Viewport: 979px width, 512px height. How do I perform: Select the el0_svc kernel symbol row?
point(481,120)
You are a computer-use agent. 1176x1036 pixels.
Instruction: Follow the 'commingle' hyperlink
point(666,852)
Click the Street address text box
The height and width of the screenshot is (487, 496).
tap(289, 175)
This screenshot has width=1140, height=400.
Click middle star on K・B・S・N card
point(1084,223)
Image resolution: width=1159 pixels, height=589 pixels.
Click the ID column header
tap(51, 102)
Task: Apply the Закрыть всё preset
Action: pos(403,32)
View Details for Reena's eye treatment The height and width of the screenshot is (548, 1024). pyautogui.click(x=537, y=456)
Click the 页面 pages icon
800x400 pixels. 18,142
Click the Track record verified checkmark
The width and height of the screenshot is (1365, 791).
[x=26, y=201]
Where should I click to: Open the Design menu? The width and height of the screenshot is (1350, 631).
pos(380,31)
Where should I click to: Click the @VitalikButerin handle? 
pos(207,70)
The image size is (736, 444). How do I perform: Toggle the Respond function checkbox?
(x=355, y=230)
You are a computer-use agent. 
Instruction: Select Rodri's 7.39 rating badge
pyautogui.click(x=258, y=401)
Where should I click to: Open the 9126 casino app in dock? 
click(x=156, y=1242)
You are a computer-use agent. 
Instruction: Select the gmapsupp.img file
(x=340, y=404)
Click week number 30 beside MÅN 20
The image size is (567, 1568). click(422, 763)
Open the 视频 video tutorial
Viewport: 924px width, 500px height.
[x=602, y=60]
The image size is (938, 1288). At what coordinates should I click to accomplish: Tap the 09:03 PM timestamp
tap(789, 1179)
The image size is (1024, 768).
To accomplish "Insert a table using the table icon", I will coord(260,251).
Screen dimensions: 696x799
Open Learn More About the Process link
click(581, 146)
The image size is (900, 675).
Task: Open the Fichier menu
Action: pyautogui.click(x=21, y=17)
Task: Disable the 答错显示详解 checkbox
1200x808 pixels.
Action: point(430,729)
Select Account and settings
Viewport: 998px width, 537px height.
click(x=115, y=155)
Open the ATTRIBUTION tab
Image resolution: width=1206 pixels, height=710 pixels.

Problem to work on —
List each line of the entries that holds the string "resolution".

Response to the exercise —
Image resolution: width=1159 pixels, height=589 pixels.
Image resolution: width=1206 pixels, height=710 pixels.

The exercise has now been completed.